:: Text section ::
Through dancing, singing, playing, and praying together, I truly think that I learned more from the Thai children and locals than they did from our SIMS Thailand Team. Their deep devotion to social connection, sincere gratitude for the smallest of acts, and cheerful smiles taught me how little is needed to experience joy.

2023 Thailand Team group photo with students and staff from Kajonkiet School Group

This experience also emphasized for me how important it is as health professionals to be culturally sensitive to those with a different background from us. The local people we interacted with were often eager to teach us their language, have us try their delicious foods, and were highly respectful toward us, frequently gestured by a short bow with prayer hands. 

I'm also grateful to the School of Behavioral Health for awarding me the Selma Andrews Scholarship, which helped fund such a beautiful trip. I would encourage every student to embark on such an amazing adventure through SIMS, if opportunity allows, to experience the beauty the world has to offer us.

Lastly, I would like to thank our two field coordinators, Bui and Jojo, for organizing such a wonderful experience for us. Their patience and attentiveness made the trip one-of-a-kind and incredibly enjoyable. I am also grateful to my SIMS 2023 Thailand Team for sharing their amazing talents with the world, being so present during our time there, and making the trip very fun!

:: Supplied material ::
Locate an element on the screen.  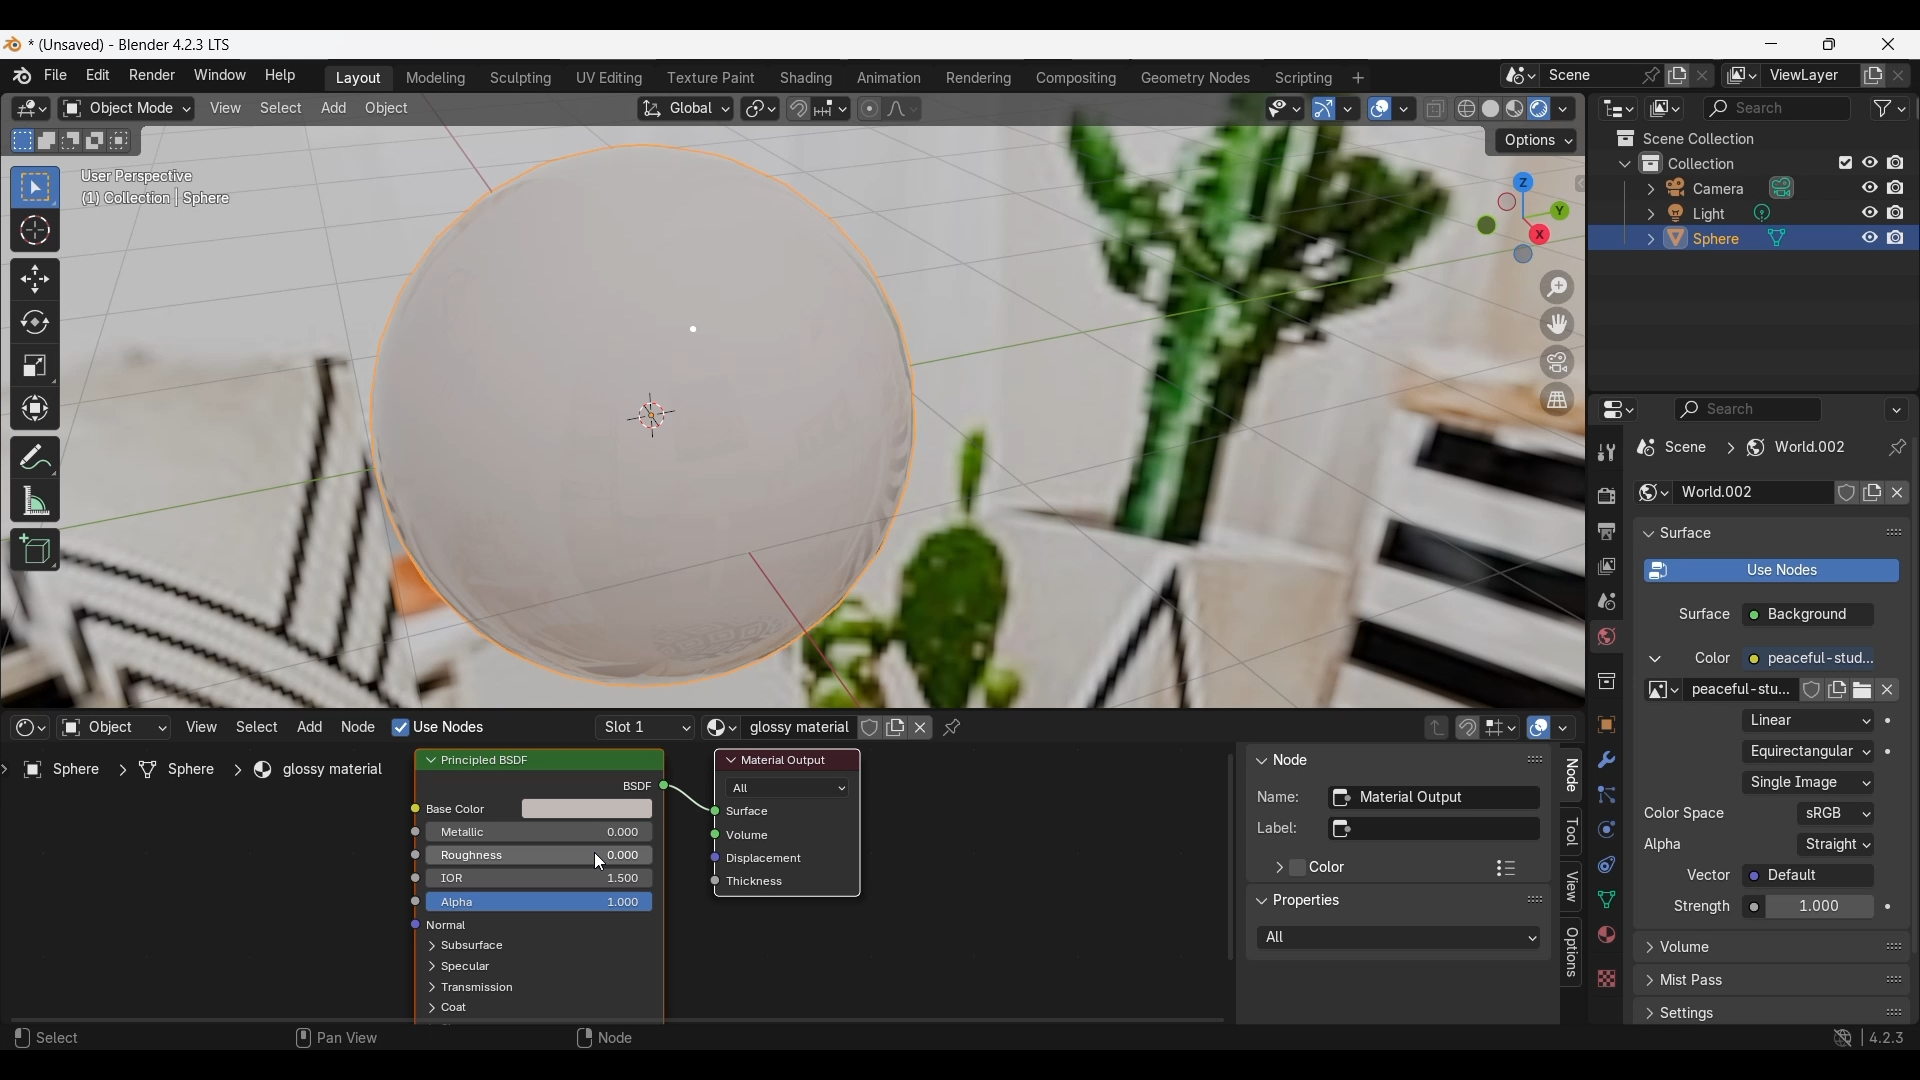
material output is located at coordinates (784, 759).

:: Goals ::
1. In the Thailand trip reflection:
(a) Which scholarship helped fund the trip?
(b) What are the names of the two field coordinators?
(c) How did the local people frequently show their respect?
2. Which activities does the Thailand trip reflection say the writer did together with the Thai children and locals?
3. From the Thailand trip reflection, extract the passage starting with "2023 Thailand Team group" and going on through "with prayer hands.".

:: Written responses ::
1.
(a) The Selma Andrews Scholarship
(b) Bui and Jojo
(c) With a short bow with prayer hands

2. Dancing, singing, playing, and praying

3.
2023 Thailand Team group photo with students and staff from Kajonkiet School Group

This experience also emphasized for me how important it is as health professionals to be culturally sensitive to those with a different background from us. The local people we interacted with were often eager to teach us their language, have us try their delicious foods, and were highly respectful toward us, frequently gestured by a short bow with prayer hands.